なお、これらカメラ11には、静止画撮像用のデジタルカメラが用いられ、回転中のワークWを撮像しても撮像画像がぶれないシャッター速度性能、外観検査に十分な画素数、各部の撮影に好適なレンズを具備している。このうち、歯面撮影用カメラ11Aにはいわゆるエリアカメラ(エリアセンサカメラとも称する)が使用され、歯先撮影用カメラ11B及び端面撮影カメラ11Cには、いわゆるラインカメラ(ラインセンサカメラとも称する)が使用されている。
【0025】
次に、ワーク検査装置10が歯面撮影用カメラ11Aの撮像制御をする場合の動作を説明する。図4は、この場合の動作を示すフローチャートである。
まず、ワーク検査装置10は、モーター駆動部24によりモーター22の回転駆動を開始する(ステップS1:回転工程の開始)。この場合、モーター22は予め設定された一定の回転速度で回転するように制御される。

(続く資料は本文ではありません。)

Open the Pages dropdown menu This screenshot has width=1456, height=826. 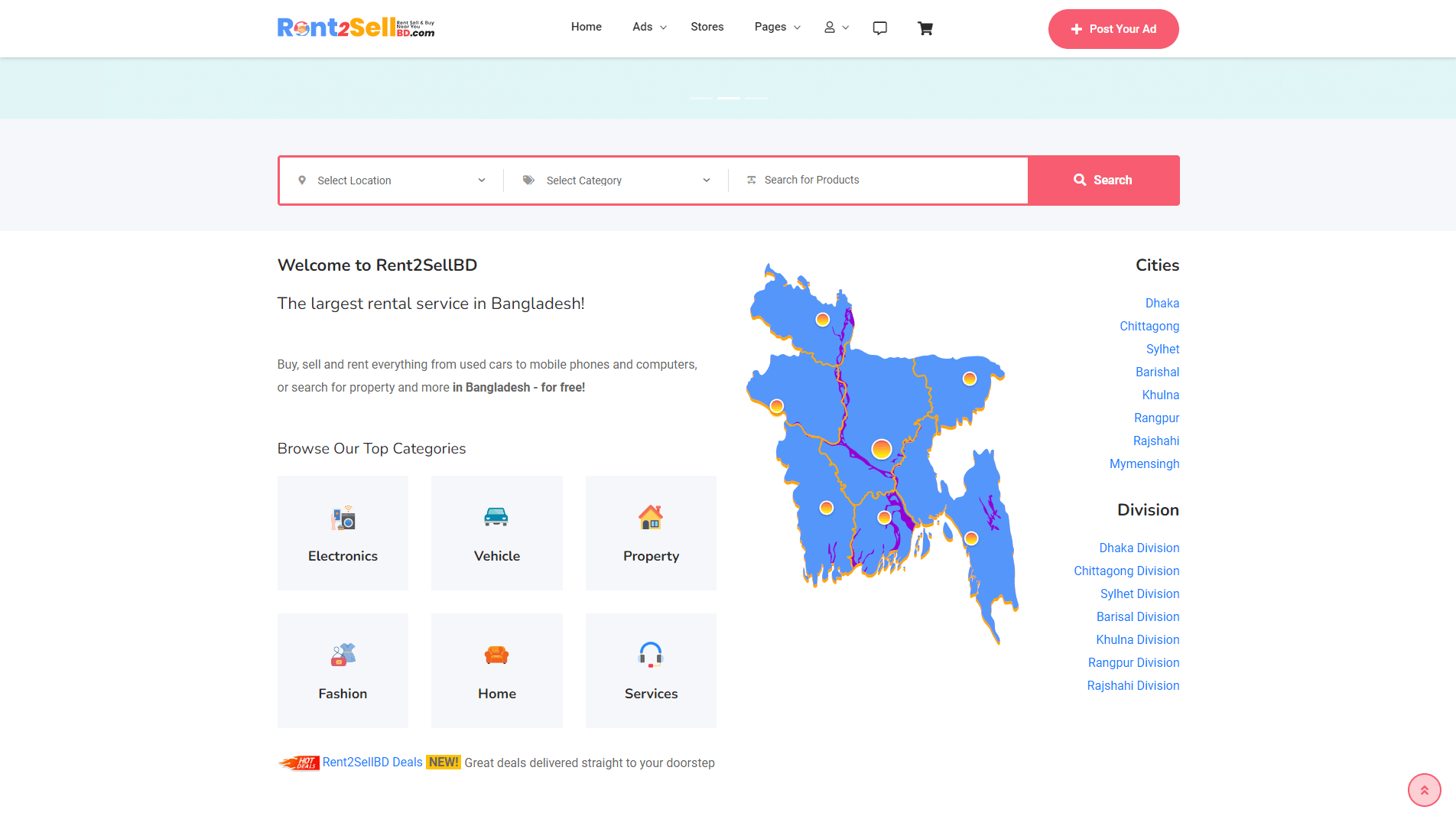(x=777, y=27)
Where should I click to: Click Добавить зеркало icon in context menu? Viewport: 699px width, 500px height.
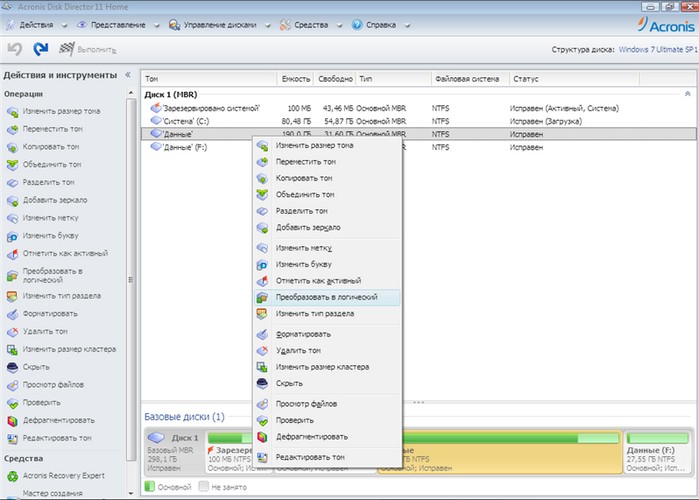tap(263, 228)
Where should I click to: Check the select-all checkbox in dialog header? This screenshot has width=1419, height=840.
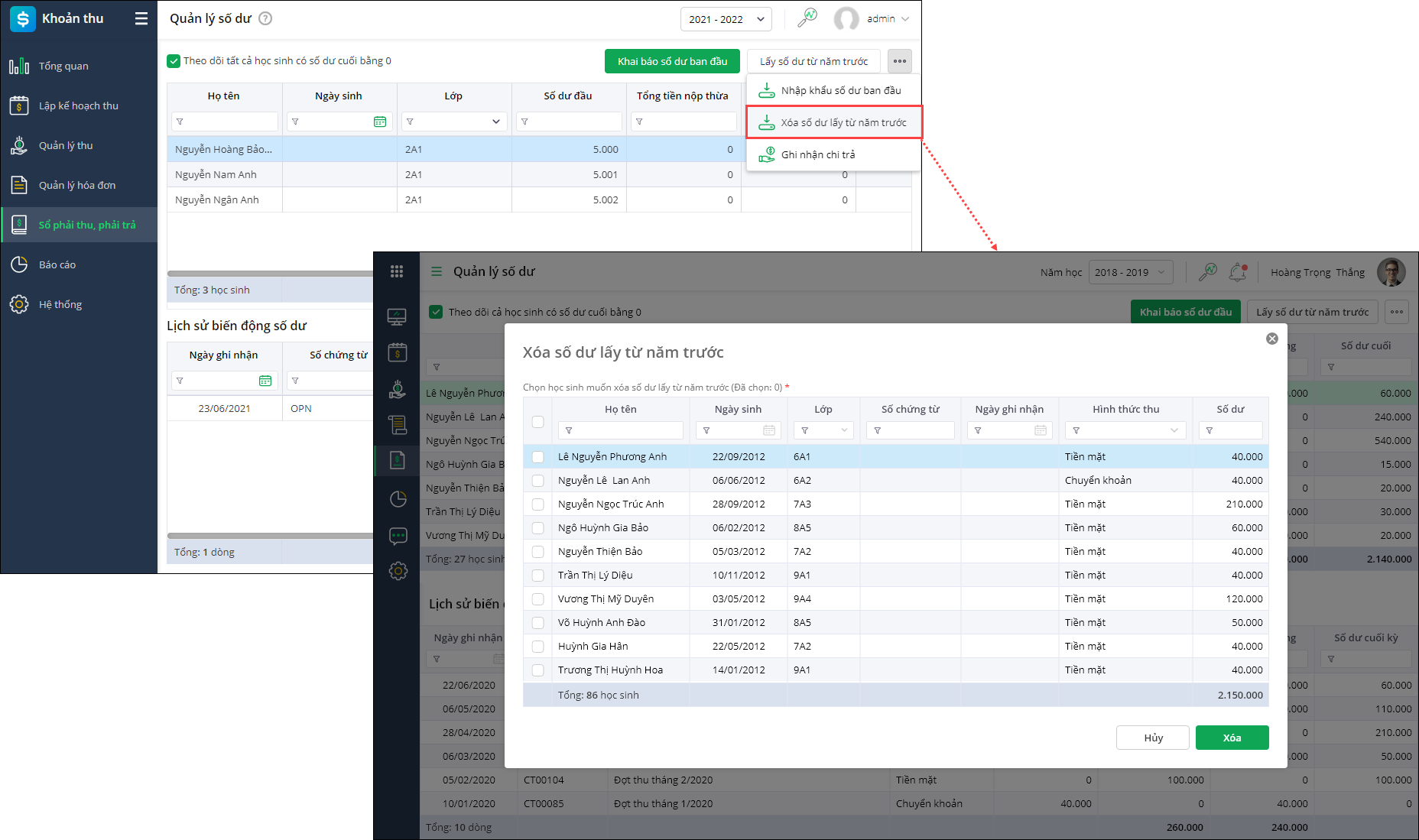pos(538,422)
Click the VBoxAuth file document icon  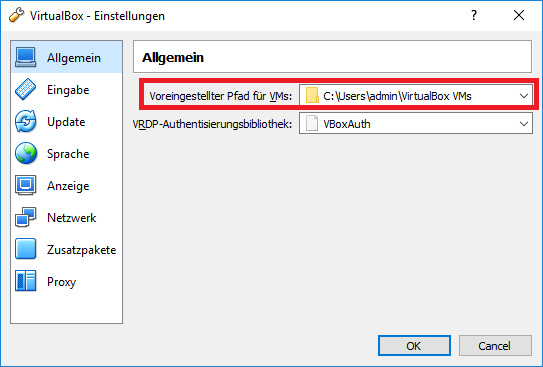tap(312, 124)
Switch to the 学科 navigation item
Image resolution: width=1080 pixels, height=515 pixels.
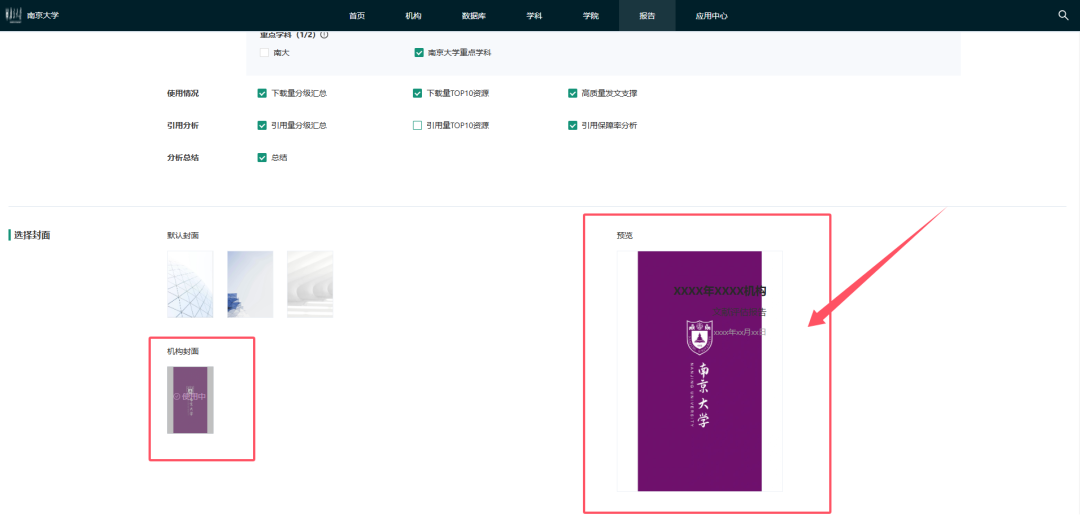click(534, 16)
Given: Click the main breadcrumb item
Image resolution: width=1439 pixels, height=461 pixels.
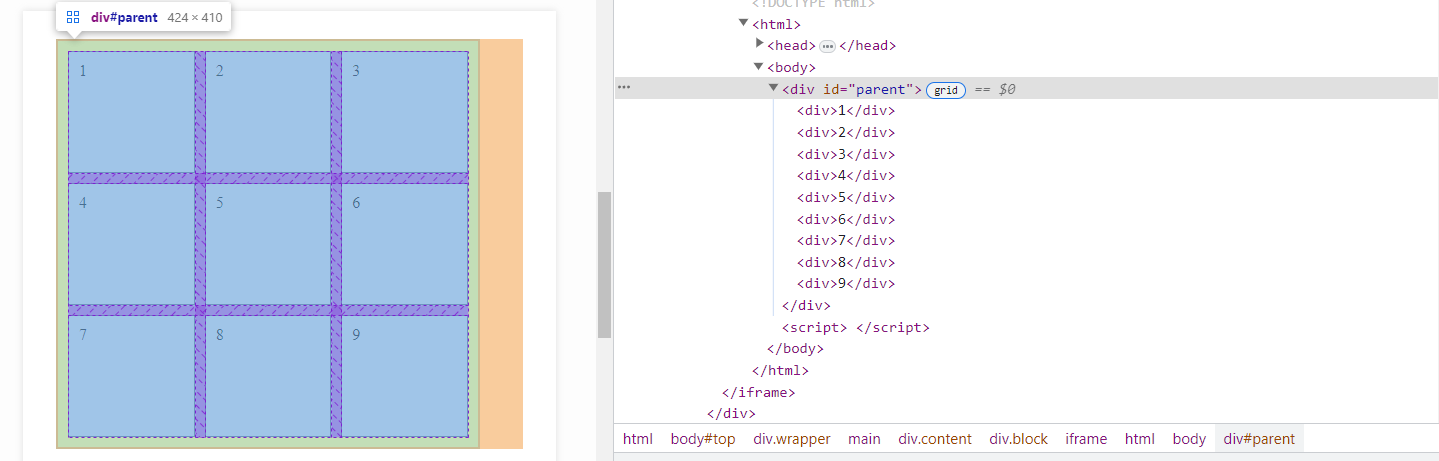Looking at the screenshot, I should coord(864,439).

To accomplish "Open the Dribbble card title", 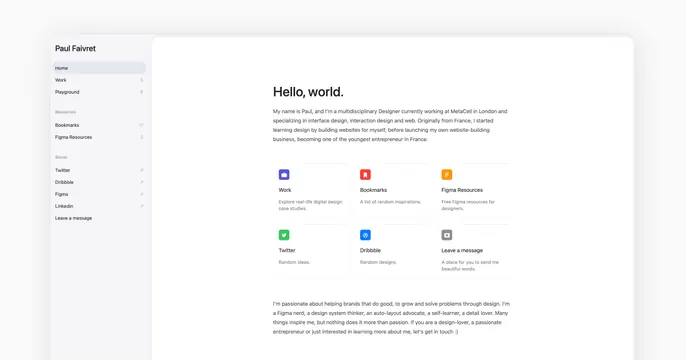I will (x=370, y=250).
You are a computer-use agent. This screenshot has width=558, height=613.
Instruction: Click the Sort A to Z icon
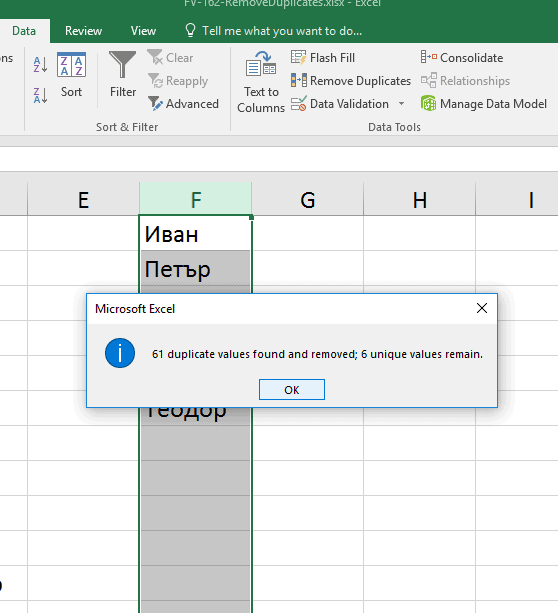pos(40,65)
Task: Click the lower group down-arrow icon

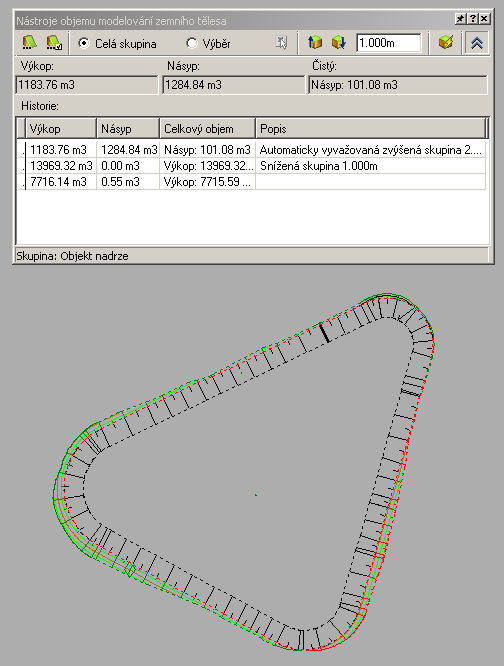Action: click(x=338, y=43)
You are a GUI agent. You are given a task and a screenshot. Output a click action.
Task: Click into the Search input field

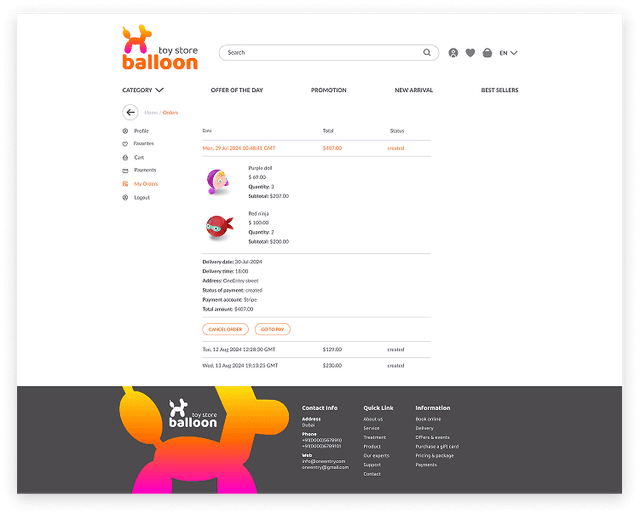pyautogui.click(x=320, y=53)
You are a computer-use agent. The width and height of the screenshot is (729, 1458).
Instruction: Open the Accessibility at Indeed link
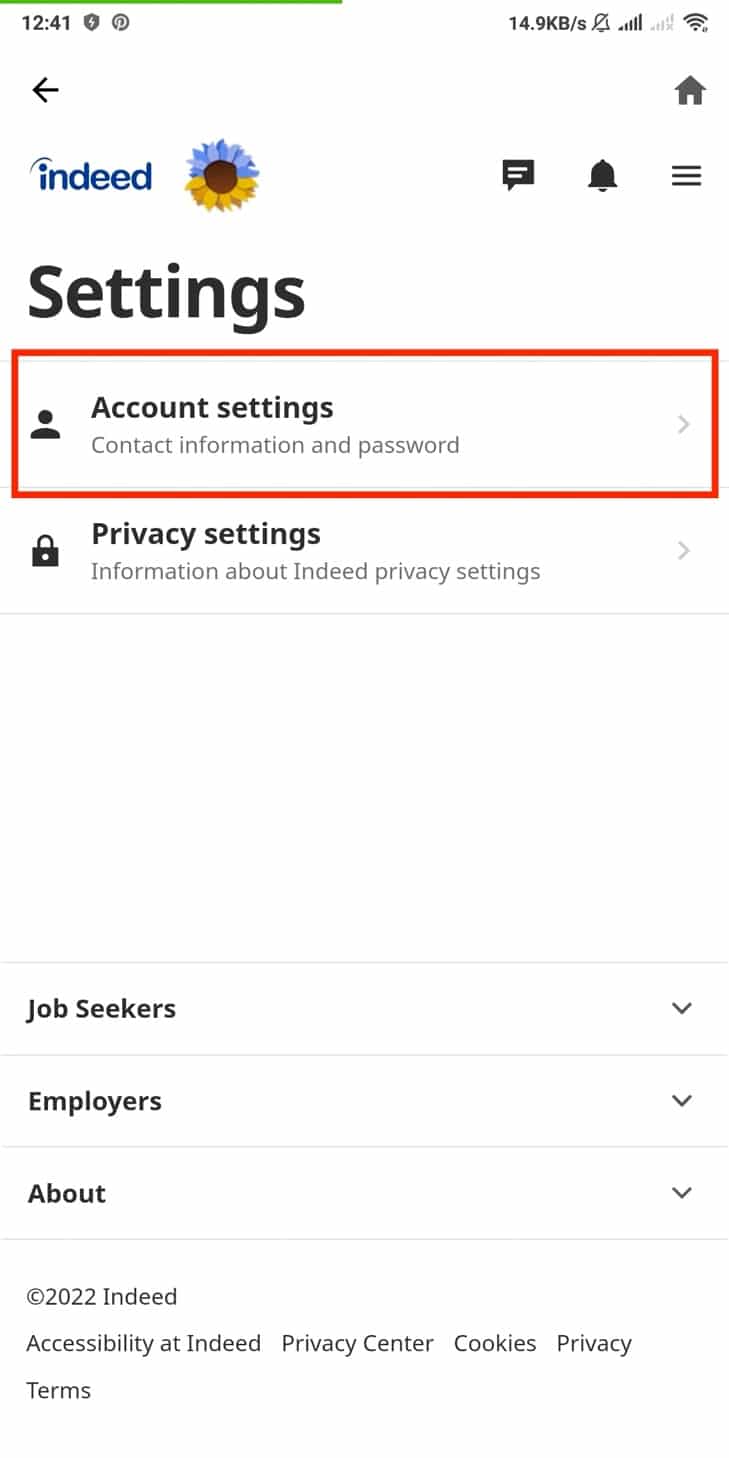[143, 1342]
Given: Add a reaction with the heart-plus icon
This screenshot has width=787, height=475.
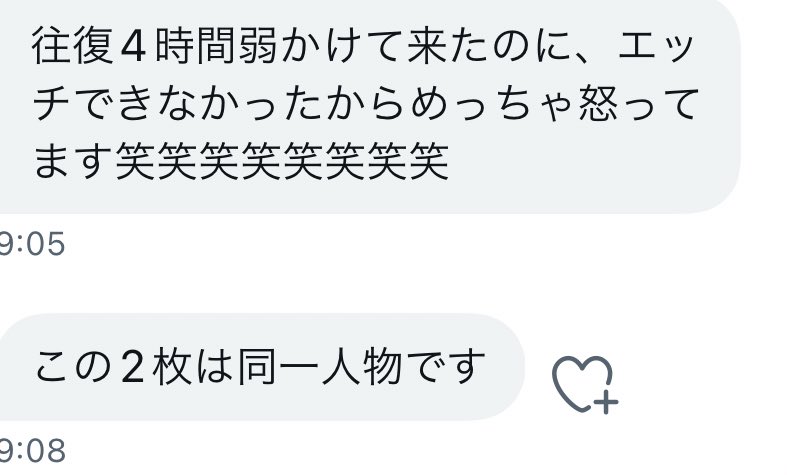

モーター22が回転駆動されると、エンコーダ23から基準パルスPAが出力されるとともに、近接センサ42からワークパルスPWが出力される(ワークパルス出力工程)。
【0026】
このエンコーダ23及び近接センサ42からのパルス出力は、図5に示すタイムチャートとして得られる。この図に示すように、近接センサ42では、ワークWに周期的に繰り返されて形成された単一の歯部(形状部分)W1の範囲内において、中央部が山高となる出力信号電圧を発生し、この出力信号電圧がデジタル化される。なお、図5中、符号LTは、ワークパルスPWをデジタル化する際のスレッショルドレベルを示している。そして、パルス中心検出回路51では、デジタル化されたパルス幅Nを測定し、この測定されたパルス幅Nの半分のパルス幅(N/2)を、近接センサ42による出力信号電圧を介して立ち上がる次のパルスに同期して生成する。
【0027】
従って、生成されたパルス幅(N/2)のパルスの終了エッジが、歯部W1の中心位置に対応している。このため、デジタル化されたパルス幅Nに対応して基準パルスPAのパルス数を計数し、この計数値の半分のパルス幅(N/2)のパルス幅を生成することにより、ワークパルスPWの中心(パルス幅中心)、つまり、ワークWの歯部中心が検出される。
【0028】
また、この回転中、パルス計数部52によってワークパルスPW間の基準パルス数NPが計数されるとともに(ステップS2:パルス計数工程)、ステップS3以降の処理(撮像工程)が実施される。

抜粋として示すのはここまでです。